グランプリの華と称されるモナコGPだが、ドライバーたちにとってはモンテカルロ市街地を超高速で駆け抜ける喜びを堪能できる予選とは対照的に、決勝は抜けないサーキットゆえのフラストレーションとの戦いになる。
従来よりも2ステップも柔らかいタイヤが持ち込まれた今年は左フロントのグレイニングがグリップ低下を引き起こし、ドライバーたちはタイヤマネージメントにも追われることとなった。
そんな中で最高のタイヤマネージメントと戦略で好結果を手に入れたのがトロロッソ・ホンダだった。
トロロッソ(以下、STR)「HUL(ニコ・ヒュルケンベルグ)がウルトラソフトだ」
予選Q3に進み、5周使ったハイパーソフトでスタートしなければならなかったピエール・ガスリーにとっては、11番手以下からウルトラかスーパーで長く引っ張ってくるドライバーの存在が懸念材料だった。中でも純粋な速さのあるニコ・ヒュルケンベルグは要注意だった。
1周目、スタート直後の混乱の中でブレンドン・ハートレーはミラボー出口でシャルル・ルクレールに接触されフロントウイングにダメージを負ってしまう。

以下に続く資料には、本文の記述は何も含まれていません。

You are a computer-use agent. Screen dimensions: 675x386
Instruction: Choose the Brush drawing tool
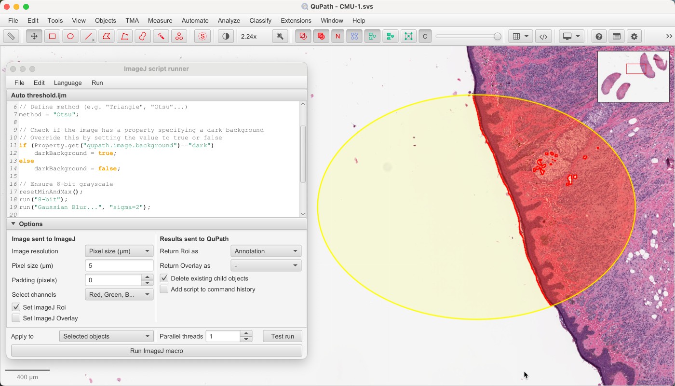point(143,36)
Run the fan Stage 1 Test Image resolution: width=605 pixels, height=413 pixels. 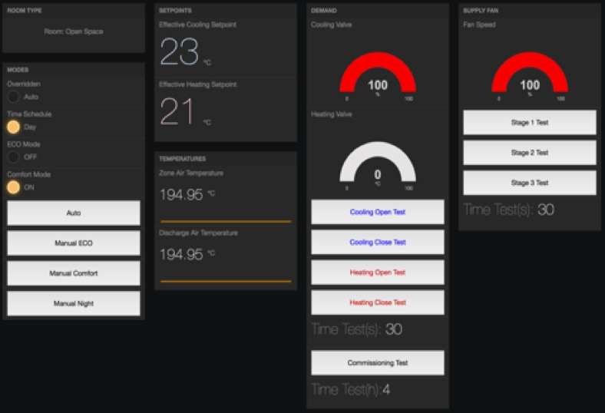tap(529, 122)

ブレンドン・ハートレー(以下、HAR)「コンタクトした! フロントウイングをヒットされた!」
STR「今データをチェックしているよ。ピットインする必要がある?」
HAR「OK、僕の判断に任せてくれ。今のところ大丈夫そうだ」
STR「OK、ステイアウトしろ。データ上はバランスはOKだ。ステイアウト、ステイアウト」
テレメトリーでは大きなダウンフォース量のロスは確認できないとはいえ、右のフロント翼端板が飛んで前のダウンフォースを失ってしまったことはその後のタイヤマネージメントを考えると大きな不利になった。
STR「タイヤをできるだけケアしろ。できるときにモード7に変更してくれ」
ハートレーは最後尾スタートのマックス・フェルスタッペンが追い付いてくると先行させ、1.8秒のギャップを開けてタイヤを守りながら走行を続けた。
HAR「今のところタイヤにハッピーだよ」
STR「了解、プランAは上手くいっているよ。プッシュ、プッシュ。VER(フェルスタッペン)に付いていけ」
13周目に早めのピットインを仕掛け、ルクレールとストフェル・バンドーンをアンダーカットすることに成功した。
STR「LEC(ルクレール)に対してよくやった! このままプッシュしていこう。前のSAI(カルロス・サインツJr.)とは3.2秒差だ。ポイントを取るためにはプランAを成功させる必要がある」
プランAとは1ストップ作戦。ハイパーソフトからウルトラソフトに履き替え、残り65周を走り切らなければならない。しかしハイペースを維持してそれがこなせれば、レースが終わるときには入賞圏内まで浮上している可能性があった。